I would shout back, ‘What can I do? You think marks are to be bought in the market?’
After some more exchanges of the same kind, she would break down and have a quiet cry in a corner, abandoning for the day her normal activities, not even lighting the lamp in the puja room in the evening. A deadly gloom would descend on the house, everything still and silent, no life stirring even slightly. We would become petrified figures in that vast house. I would feel upset and oppressed in this atmosphere and leave without a word, to seek some bright spots such as the town library, the marketplace, the college sports ground, and, more than any other place, the Boardless Hotel, to pass the time in agreeable company.
Instead of the dark house to which I usually sneaked back, today when I returned from the Boardless I found the light in the hall burning. I was puzzled. I went up a few steps in the direction of my room and stopped. I heard voices in the hall and a lot of conversation. My mother’s voice was the loudest, sounded as spirited as in her younger days. She was saying, ‘He is not a bad boy, but likes to sound so. If we talk to him seriously, he’ll certainly obey me.’ The other one was gruff-voiced and saying, ‘You should not have let him go his way at all; after all, young persons do not know what is good for them, it is for the elders to give them the necessary guidance.’ I was hesitating, wondering how to reach the door to my room, unlock it without being noticed. If they heard the click of the key, they were bound to turn their attention on me. My door was at the end of the veranda, and I could not possibly go past the window without being seen. I felt hunted. I could not go back to the Boardless.
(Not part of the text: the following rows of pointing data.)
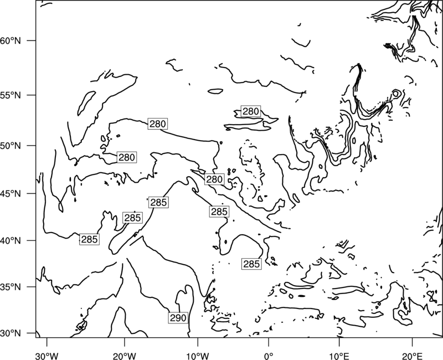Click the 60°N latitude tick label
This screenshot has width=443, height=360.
(x=11, y=41)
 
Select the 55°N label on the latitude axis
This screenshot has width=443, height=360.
(x=11, y=95)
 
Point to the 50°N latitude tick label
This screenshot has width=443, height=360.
(x=11, y=146)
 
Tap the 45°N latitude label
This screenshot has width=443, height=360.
(x=11, y=193)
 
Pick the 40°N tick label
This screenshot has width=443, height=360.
(x=11, y=241)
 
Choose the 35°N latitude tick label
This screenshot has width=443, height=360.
(x=11, y=287)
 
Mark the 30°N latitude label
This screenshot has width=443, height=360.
(x=11, y=333)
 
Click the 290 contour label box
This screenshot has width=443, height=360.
(x=178, y=318)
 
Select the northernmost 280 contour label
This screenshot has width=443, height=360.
(x=251, y=111)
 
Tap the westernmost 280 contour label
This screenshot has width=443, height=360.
(x=127, y=157)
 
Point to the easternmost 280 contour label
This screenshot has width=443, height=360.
(x=251, y=111)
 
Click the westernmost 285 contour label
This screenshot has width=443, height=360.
(x=89, y=239)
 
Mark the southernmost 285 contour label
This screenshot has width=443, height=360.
(x=251, y=264)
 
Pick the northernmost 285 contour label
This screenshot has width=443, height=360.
(x=159, y=202)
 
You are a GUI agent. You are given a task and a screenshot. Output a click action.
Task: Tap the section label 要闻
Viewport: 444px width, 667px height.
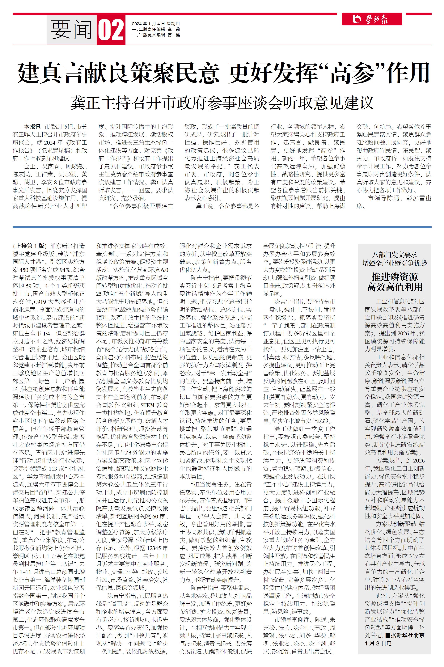pos(71,30)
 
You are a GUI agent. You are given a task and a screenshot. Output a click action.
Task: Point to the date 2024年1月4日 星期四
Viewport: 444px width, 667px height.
pos(155,24)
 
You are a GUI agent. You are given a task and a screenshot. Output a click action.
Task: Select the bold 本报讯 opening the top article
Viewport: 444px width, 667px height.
pos(32,127)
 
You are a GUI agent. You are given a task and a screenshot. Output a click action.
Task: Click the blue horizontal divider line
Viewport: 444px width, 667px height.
pos(222,227)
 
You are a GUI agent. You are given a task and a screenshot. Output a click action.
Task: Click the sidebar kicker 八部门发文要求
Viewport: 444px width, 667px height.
pos(395,255)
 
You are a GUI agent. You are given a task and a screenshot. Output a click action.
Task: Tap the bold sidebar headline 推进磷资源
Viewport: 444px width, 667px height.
pos(395,277)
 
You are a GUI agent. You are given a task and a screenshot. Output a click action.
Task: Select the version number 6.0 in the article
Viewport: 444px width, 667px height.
pos(164,270)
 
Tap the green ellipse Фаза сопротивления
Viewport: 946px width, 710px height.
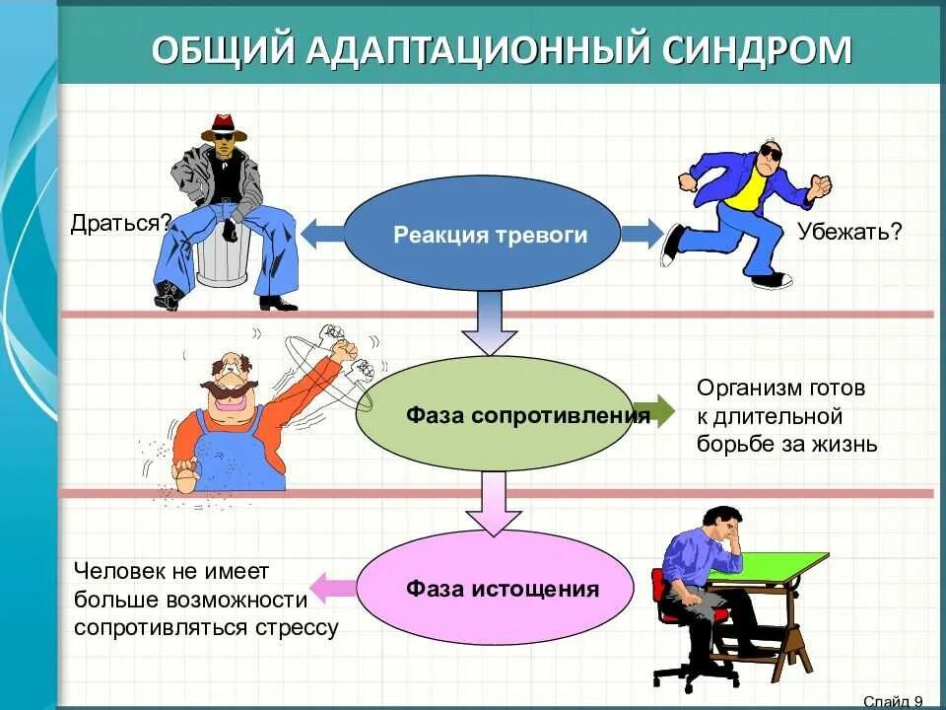coord(503,414)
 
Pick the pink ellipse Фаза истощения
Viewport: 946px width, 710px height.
coord(493,590)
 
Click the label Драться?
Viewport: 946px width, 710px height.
coord(115,223)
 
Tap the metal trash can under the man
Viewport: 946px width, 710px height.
coord(222,258)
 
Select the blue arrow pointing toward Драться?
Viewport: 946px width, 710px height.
coord(320,235)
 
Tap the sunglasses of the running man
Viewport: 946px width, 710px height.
coord(769,154)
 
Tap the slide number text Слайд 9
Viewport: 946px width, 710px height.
coord(893,700)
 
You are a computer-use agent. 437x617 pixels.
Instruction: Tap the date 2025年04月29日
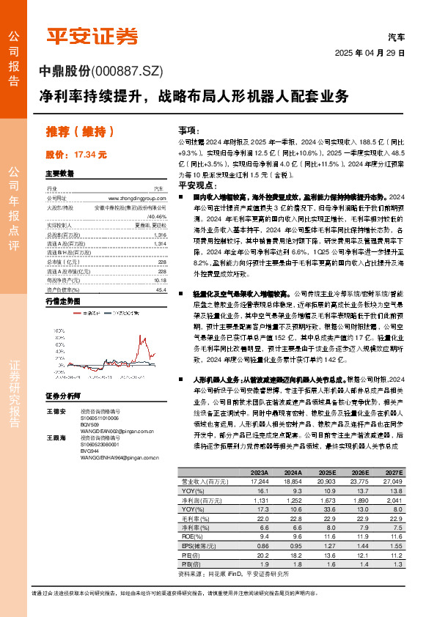(370, 53)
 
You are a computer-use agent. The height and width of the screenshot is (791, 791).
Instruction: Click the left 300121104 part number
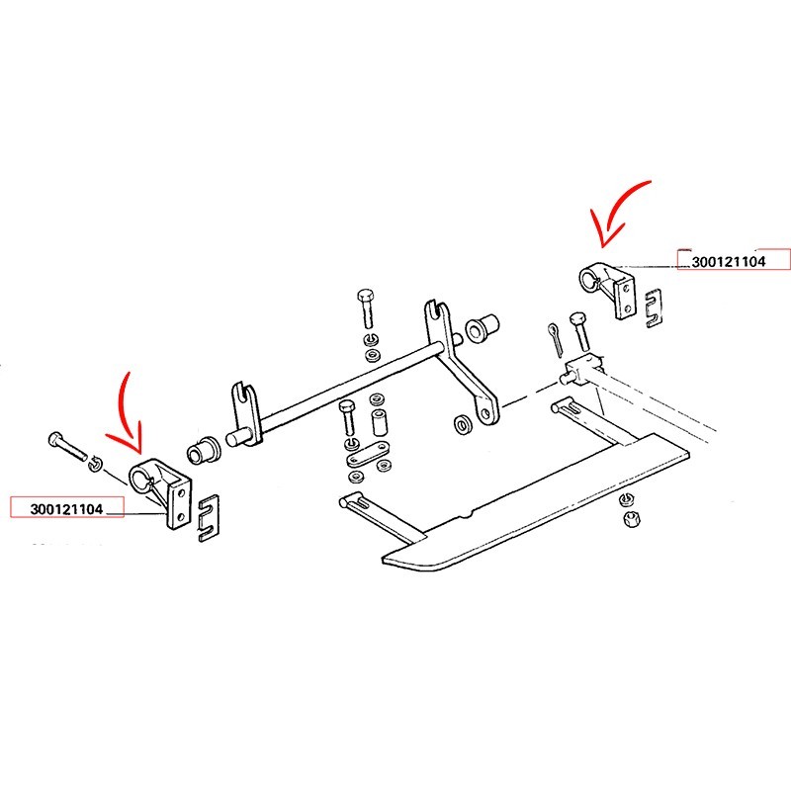point(66,509)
I quietly sat down on the pyol of the house, leaning against the pillar supporting the tiled roof, stretched my legs and resigned myself to staying there all night, since from the tenor of the dialogue going on there was no indication it would ever cease. The gruff voice was saying, ‘What keeps him out so late?’ My mother was saying, ‘Oh, this and that. He spends a lot of time at the library, reads so much!’ I appreciated my mother for saying this. I never suspected that she had such a good opinion of me. What secret admiration she must be having—never showing any sign of it outside. It was a revelation to me. I almost felt like popping up and shouting, ‘Oh, Mother, how nice of you to think so well of me! Why could you not say so to me?’ But I held myself back.
He asked, ‘What does he plan to do?’
‘Oh!’ she said, ‘he has some big plans, which he won’t talk about now. He is very deep and sensitive. His ambition is to be a man of learning. He spends much time with learned persons . . .’
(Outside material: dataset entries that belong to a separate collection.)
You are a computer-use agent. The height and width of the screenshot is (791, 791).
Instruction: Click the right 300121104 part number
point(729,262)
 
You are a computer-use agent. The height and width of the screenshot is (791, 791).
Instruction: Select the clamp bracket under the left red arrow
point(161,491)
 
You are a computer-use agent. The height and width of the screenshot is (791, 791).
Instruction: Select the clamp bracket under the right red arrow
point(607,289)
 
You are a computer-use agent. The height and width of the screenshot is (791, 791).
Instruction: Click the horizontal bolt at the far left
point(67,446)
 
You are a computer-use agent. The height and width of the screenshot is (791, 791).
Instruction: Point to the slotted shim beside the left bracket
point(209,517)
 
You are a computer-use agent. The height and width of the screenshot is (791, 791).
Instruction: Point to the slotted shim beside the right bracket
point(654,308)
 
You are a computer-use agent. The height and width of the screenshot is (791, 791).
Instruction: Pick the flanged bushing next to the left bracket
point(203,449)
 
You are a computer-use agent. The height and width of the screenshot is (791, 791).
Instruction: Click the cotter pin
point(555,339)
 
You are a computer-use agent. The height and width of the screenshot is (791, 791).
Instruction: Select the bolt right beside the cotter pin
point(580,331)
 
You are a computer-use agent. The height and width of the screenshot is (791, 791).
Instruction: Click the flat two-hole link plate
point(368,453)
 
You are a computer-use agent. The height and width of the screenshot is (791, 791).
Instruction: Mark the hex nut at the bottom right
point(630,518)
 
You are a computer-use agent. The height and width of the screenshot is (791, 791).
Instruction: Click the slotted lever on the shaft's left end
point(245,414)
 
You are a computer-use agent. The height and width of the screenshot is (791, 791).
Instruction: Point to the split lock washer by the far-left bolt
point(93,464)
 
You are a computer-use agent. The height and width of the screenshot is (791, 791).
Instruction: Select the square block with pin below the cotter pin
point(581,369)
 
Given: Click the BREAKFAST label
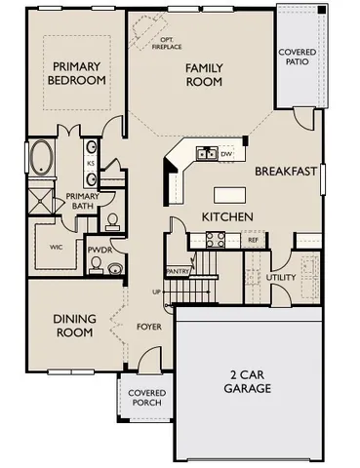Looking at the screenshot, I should pyautogui.click(x=286, y=171).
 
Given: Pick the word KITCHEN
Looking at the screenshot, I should pyautogui.click(x=227, y=215).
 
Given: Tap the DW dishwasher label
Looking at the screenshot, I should pyautogui.click(x=225, y=154).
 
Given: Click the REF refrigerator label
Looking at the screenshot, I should pyautogui.click(x=253, y=239).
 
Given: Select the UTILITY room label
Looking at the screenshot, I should pyautogui.click(x=280, y=278).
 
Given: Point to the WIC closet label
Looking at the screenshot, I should pyautogui.click(x=57, y=248).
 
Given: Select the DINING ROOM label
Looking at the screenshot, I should pyautogui.click(x=73, y=326).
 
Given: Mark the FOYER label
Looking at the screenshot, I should pyautogui.click(x=149, y=328).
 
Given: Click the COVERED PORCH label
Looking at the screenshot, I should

‘My daughter, you know, is also very learned. She reads books all the time . . .’
‘Sambu has read through practically all the volumes that his father left for him in that room. Sometimes I just have to snatch the books from him and lock them away so that he may bathe and eat! I don’t think even an M.A. has read so much!’
‘I really do not worry what he will do in life, though holding some position or an office is the distinguishing mark of a man.’ He recited a Sanskrit line in support of this. ‘Let him not strain in any manner except to be a good husband. My daughter’s share of the property . . .’ Here he lowered his voice and they continued to talk in whispers.
At dawn my mother caught me asleep on the pyol when she came out to sweep the front steps and wash the threshold as others before her had been doing for one thousand years. She was aghast at seeing me stretched out there. At some part of the night I must have fallen asleep. I think they were passing on to some sort of reminiscences far into the night, and they were both convulsed with laughter at the memory of some ancient absurdity. I had never heard my mother laughing so much. She seemed to have preserved a hidden personality especially for the edification of her old relatives or associates, while she presented to me a grim, serious, director-general aspect. It was foolish and thoughtless of me to have lain there and get caught so easily. Luckily her guest had gone to the back yard for a bath and had not seen me. Otherwise he’d have suspected that I had come home drunk, and been abandoned by undesirable companions at our door. Ah, how I wish he had seen me in this condition, which would have been a corrective to all the bragging my mother had been indulging in about me. She hurriedly woke me up. ‘Sleeping in the street! What’ll people think! Why didn’t you go into your room? Did you return so late? What were you doing all the time?’ There was panic in her tone, packed with suspicion that I must have been drinking and debauching—the talk of the town was the opening of a nightclub called Kismet somewhere in the New Extension, where the youth of the city were being lured. Someone must have gossiped about it within her hearing. I was only half-awake when she shook me and whispered, ‘Get into your room first—’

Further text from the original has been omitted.